I’m going to share something with you: The Race to the Top is going to destroy this country’s public schools. It’s the most asinine thing we’ve come up with yet. At what point do you, the American Public, not realize that with 50 states, 25 of you will be below average. Seriously folks. I don’t care if 25 of us are at the 99.99th percentile, the 25 that are at the 99.7th percentile are now below average. It’s a no-win situation. We will simply look at the schools on the bottom and say, “What’s wrong with you? Why are you at the bottom? Do something!” Nevermind that “the bottom” is only 1/2 a percent lower than “the top.”

Already kicking some states to the curb- they won’t even get a chance to Race to the Top

Yes, I know the discrepancy is higher, but if it wasn’t, the effect would be the same. The same taunting, “You’re on the bottom and we’re not!” New York City is not Boise, Idaho, and they are both a long way from Brownsville, Texas, not only in miles, but in student population, culture, and funding. And don’t forget about Alaska and Hawaii!

So, if you’ve just finished reading this rant, I would like to ask you to leave me a comment. Answer the question I asked on my Facebook Page:

What do you want out of your child’s school? Seriously. What is your ambition when you send your child to school on Monday morning?

Or maybe you’d like to tell me what you think about Charter Schools? Or my comment on:

I think, if you are a Jehovah’s Witness, or a practicing Islamic, (or any other religiously regulating practice*) then you should get to teach all the kids at your grade level who are the same! That way, no one misses out on anything that they wouldn’t normally miss out on. Not enough kids at one school to make up an entire classroom? Them bus ’em, I say!

Or:

What is a liberal agenda?

I’m compiling your thoughts, adding them to my own, and chewing on them.
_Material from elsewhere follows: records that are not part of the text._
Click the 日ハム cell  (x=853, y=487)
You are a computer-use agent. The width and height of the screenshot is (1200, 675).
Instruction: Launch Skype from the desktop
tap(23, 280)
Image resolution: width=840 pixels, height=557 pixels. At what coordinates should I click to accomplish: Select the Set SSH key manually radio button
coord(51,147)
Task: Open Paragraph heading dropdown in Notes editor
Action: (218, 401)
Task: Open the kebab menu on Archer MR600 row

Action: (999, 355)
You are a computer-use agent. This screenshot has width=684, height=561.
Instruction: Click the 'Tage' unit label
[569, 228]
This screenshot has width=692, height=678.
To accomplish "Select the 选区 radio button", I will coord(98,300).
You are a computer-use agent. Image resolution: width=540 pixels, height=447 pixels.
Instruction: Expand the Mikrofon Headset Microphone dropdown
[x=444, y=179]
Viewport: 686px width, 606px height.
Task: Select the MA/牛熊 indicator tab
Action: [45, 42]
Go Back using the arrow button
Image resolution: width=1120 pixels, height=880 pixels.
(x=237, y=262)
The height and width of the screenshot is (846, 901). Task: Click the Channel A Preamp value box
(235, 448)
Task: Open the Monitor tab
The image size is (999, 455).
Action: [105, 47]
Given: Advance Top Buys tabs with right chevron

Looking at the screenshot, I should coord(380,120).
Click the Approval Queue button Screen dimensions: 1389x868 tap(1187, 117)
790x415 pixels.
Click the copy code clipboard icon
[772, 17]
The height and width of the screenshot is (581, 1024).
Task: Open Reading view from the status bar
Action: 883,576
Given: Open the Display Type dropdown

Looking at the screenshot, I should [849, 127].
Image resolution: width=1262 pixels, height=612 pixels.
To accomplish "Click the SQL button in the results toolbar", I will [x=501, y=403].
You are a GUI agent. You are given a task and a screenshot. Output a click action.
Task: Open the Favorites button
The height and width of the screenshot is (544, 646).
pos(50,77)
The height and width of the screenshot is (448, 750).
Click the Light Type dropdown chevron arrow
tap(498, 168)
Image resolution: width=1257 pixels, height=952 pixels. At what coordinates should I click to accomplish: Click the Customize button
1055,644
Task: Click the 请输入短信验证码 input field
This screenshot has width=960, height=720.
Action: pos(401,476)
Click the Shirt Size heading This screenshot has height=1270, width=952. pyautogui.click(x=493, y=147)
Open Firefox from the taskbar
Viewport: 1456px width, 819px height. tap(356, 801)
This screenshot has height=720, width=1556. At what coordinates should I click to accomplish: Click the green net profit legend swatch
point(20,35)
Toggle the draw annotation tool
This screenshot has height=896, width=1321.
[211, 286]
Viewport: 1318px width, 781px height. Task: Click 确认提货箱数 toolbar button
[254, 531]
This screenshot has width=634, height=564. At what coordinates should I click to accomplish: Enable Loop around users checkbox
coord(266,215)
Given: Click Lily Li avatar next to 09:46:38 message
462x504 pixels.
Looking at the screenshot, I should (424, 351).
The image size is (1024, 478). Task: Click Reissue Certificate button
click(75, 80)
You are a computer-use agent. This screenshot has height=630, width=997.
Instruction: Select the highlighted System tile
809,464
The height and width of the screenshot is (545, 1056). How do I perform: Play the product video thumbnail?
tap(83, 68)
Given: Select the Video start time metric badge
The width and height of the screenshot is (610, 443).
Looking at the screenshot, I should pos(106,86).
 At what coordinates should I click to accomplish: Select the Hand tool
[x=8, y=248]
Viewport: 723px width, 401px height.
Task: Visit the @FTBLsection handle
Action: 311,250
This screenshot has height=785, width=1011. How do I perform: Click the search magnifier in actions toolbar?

I’ll start off with a logical progression of setting up the kind of school most children need, most teachers need, and most businesses-looking-to-hire need.

Most? You say. Yup. I can’t please everyone. No one can. I would be lying to you (like the politicians) if I tried to say this would fix everything. What I am going to propose will fix most things. It will certainly fix the majority of public school problems.

I told you I have grandiose plans. Give me your best shot. Tell me what you like, don’t like, hate or despise. Let me hear it so I can think about it. Tell me all the things you’d like to tell your kids’ teachers, principals, superintendents. If I don’t know it’s broken, how can I fix it? Or maybe you know how to fix it? I wanna hear that too.

(For years some of my closest friends and colleagues have called my fabled perfect public school Audie’s World. Welcome to it!)